= Phytogeomorphology =

Phytogeomorphology is the study of how terrain features affect plant growth. It was the subject of a treatise by Howard and Mitchell in 1985, who were considering the growth and varietal temporal and spatial variability found in forests, but recognized that their work also had application to farming, and the relatively new science (at that time) of precision agriculture. The premise of Howard and Mitchell is that landforms, or features of the land's 3D topography significantly affect how and where plants (or trees in their case) grow. Since that time, the ability to map and classify landform shapes and features has increased greatly. The advent of GPS has made it possible to map almost any variable one might wish to measure. Thus, a very increased awareness of the spatial variability of the environment that plants grow in has arisen. The development of technology like airborne LiDAR has enabled the detailed measurement of landform features to better than sub-meter, and when combined with RTK-GPS (accuracies to 1mm) enables the creation of very accurate maps of where these features are. Comparison of these landform maps with mapping of variables related to crop or plant growth show a strong correlation (see below for examples and references for precision agriculture).

==Phytogeomorphology and Precision Agriculture==
While phytogeomorphology studies the relationship between plants and terrain attributes in general (see Howard et al., (1985)), it can also apply to precision agriculture by studying crop growth temporal and spatial variability within farm fields. There is already a volume of work, although they don't use the term phytogeomorphology specifically, that considers farm field terrain attributes as affecting crop yield and growth, Moore et al. (1991) provide an early overview of the application of terrain features to precision agriculture, but one of the earliest references to this phenomenon in farming is that of Whittaker in 1967. More recent work includes a six-year study of temporal and spatial yield stability over 11 years (Kaspar et al., (2003), and references therein), and a detailed study of the same on a small patch farm in Portugal (and references therein).
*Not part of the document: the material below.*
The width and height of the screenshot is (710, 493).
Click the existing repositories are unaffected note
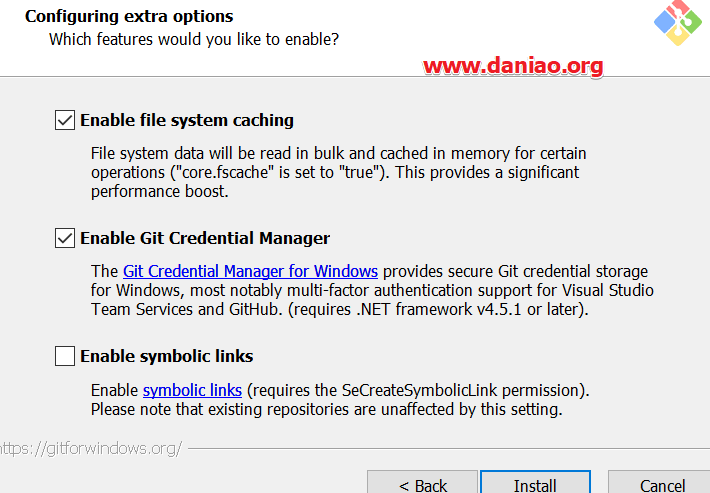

This variability can be exploited to produce higher yields and reduce the environmental impact of farming - consequently returning a higher profit to the farmer in terms of higher overall yields and lesser amounts of inputs. The new science of Sustainable Intensification of Agriculture which is addressing the need for higher yields from existing fields can be fulfilled by some of the practical applications of phytogeomorphology applied to precision agriculture.

Work in this area has been happening for some years (see Reuter et al., (2005), Marquas de Silva et al., (2008), and especially Moore et al., (1991)), but it is slow and sometimes tedious work that necessarily involves multiple years of data, very specialized software tools, and long compute times to produce the resulting maps.

==Phytogeomorphologically defined Management Zones==
Typically, the objective of precision agriculture is to divide the farm field into distinct management zones based on yield performance at each point in the field. 'Variable rate technology' is a relatively new term in farming technology that refers to spreaders, seeders, sprayers, etc. that are able to adjust their rates of flow on the fly. The idea is to create a 'recipe map' for variable rate farm machinery to deliver the exact quantity of amendments required at that location (within that zone of the field). The literature is divided on how to properly define management zones.

In the geomorphological approach to defining management zones it is found that topography aids in at least partially defining how much yield comes from which part of the field. This is true in fields where there are permanently limiting characteristics to parts of the field, but not true in fields where the growth potential is the same all over the field (Blackmore et al., (2003)). It can be shown that an index map of yield (shows areas of consistent over-performance of yield and areas of consistent under-performance) correlates well with a landform classification map (personal communication, Aspinall (2011)). Landforms can be classified a number of ways, but the simplest to use software tool is LandMapR (MacMillan (2003)). An early version of the LandMapR software is available through the Opengeomorphometry project hosted under the Google Code project.